One of the workers climbs into the vat to clear the blockage, but does not return. A second worker climbs in to find out what the delay is, but he too does not return.

A third worker climbs in to investigate. He finds his two colleagues, dizzy and disorientated, slipping around in the blood. He shouts for help, then blacks out.

A fourth worker, hearing the shout, climbs to the top of the ladder and peers into the vat. There he see his three colleagues, face down and motionless in a pool of blood.

It may sound like the screenplay for a Hollywood horror movie, but it is true, and happened at the Sovereign Foods chicken factory in Uitenhage on March 17 2006.

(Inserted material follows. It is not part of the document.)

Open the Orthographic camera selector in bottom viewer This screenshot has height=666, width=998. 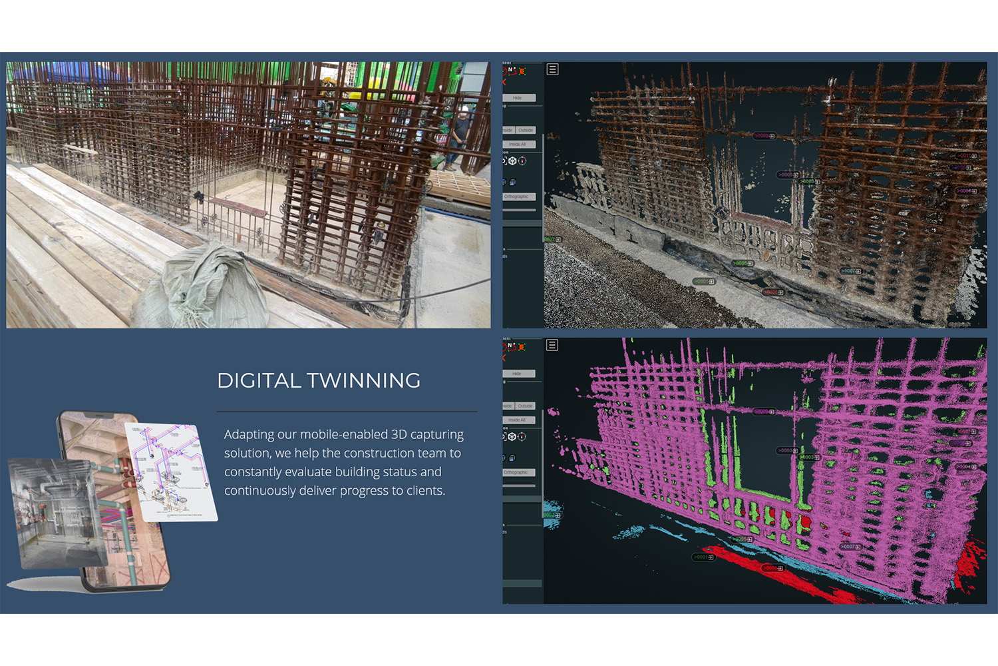(x=518, y=473)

The incident claimed the life of Sicelo Katsi while Bafana Jazela and Bonile Jafta were admitted to hospital.

After hearing of the incident while working undercover at the factory, The Herald managed to track down Jazela as well as the fourth worker who raised the alarm, Mzolisi Maqhina. Speaking from his home in Kwazakhele, Jazela recounted the incident.

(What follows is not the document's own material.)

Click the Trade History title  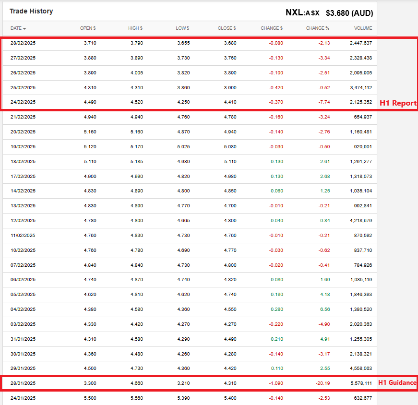click(x=31, y=11)

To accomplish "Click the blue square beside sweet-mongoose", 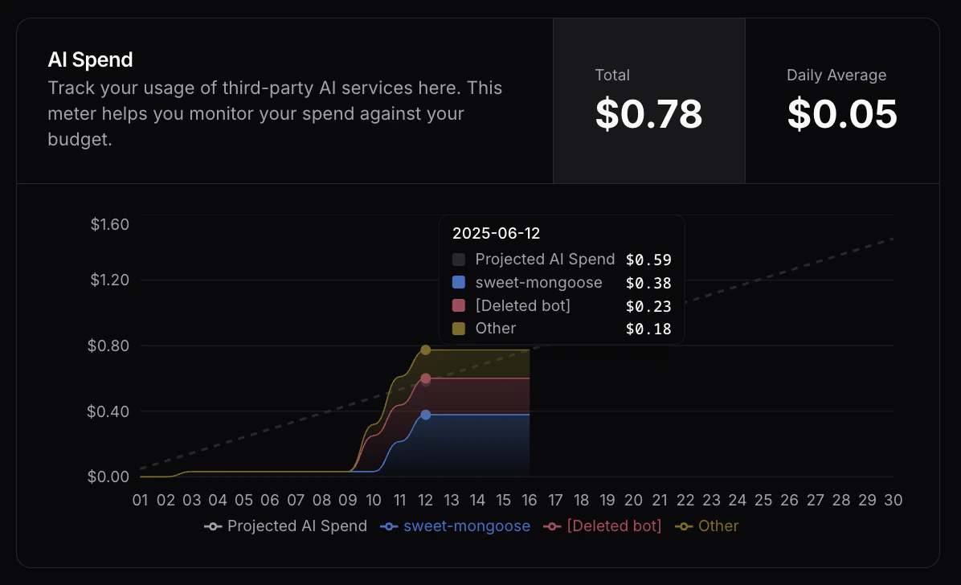I will pyautogui.click(x=459, y=282).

“Maqhina, Katsi, Jafta and I we were preparing food for the chickens. Part of our job was to make sure there was a smooth running of blood from the tank’s tap which was at the bottom, outside the tank.

“Sometimes easy flow of blood would be blocked by feathers or when the blood dried, meaning one of us would have to climb into the tank and either remove the feathers or add water to soften the dried blood.

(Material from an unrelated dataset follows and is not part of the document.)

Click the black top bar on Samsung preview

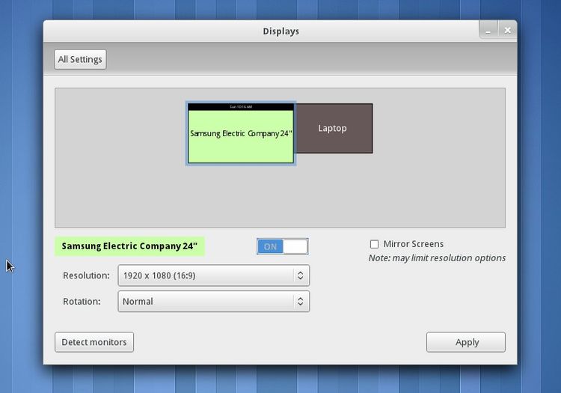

“Since no blood was coming out of the tank, Katsi climbed in the tank as we normally do. He didn’t come back, then Jafta went in to help him. From outside the tank, I asked if they needed water, but no one responded.

“After a while, I climbed the ladder to see what was happening inside. I could see Katsi was dizzy and his eyes were rolling and he was drowsy. I asked Jafta to help him but he also acted weird. It was as if both were on some drug. I quickly went inside to help Katsi who was falling with his face into the blood, which was ankle high.

“I remember shouting for help from the inside after Jafta also collapsed. I don’t remember what happened next because I woke up in ICU at Cuyler Clinic. I was there for seven days,” he said.

Maqhina said when he climbed the ladder to find out what was going on, he had been shocked to see the three men, lying across each other. “I screamed for help.”

Another source, who still works at Sovereign Foods and did not want to be named, said he had helped to pull the three men out of the tank. Because the floor was not level, they had slipped a lot in the blood as they tried to pull the men out.

“There was a strong chemical smell inside the tank. It smelt like teargas and it was burning our eyes and cheeks and choking us. But with the help of other workers, we managed to pull out the three men.”

Katsi was declared dead by paramedics. Jazela and Jafta were rushed to hospital.

Maqhina returned to the factory but was moved to another department. Both he and Jazela were left with chest problems.

Jazela left the factory soon afterwards and can no longer play his favourite sport, soccer. “I don’t go out in windy weather or take jobs which expose me to dust. I quit playing soccer because my chest burns.”

Maqhina said he often needed to go to the clinic and therefore had to miss work. “But even though I brought clinic papers as proof, a Barco official locked me out the factory in February, saying I was problematic.”

Jazela said no one had ever explained the cause of the accident to him. “I assume somebody put the wrong chemicals into the tank. We were told the company would give us IOD forms and compensation after eight weeks. I only received my normal salary for that fortnight and money for the seven days which I was in hospital. The whole amount was R1100,” he said.

Sovereign Foods chief risk operation officer Blaine van Rensburg said: “The company conducted an investigation based on the terms of the General Machinery Regulation 8 of the OHS. The machinery was isolated and access prohibited.”

Van Rensburg said the machine had since been replaced with a vertical stainless steel tank with no access.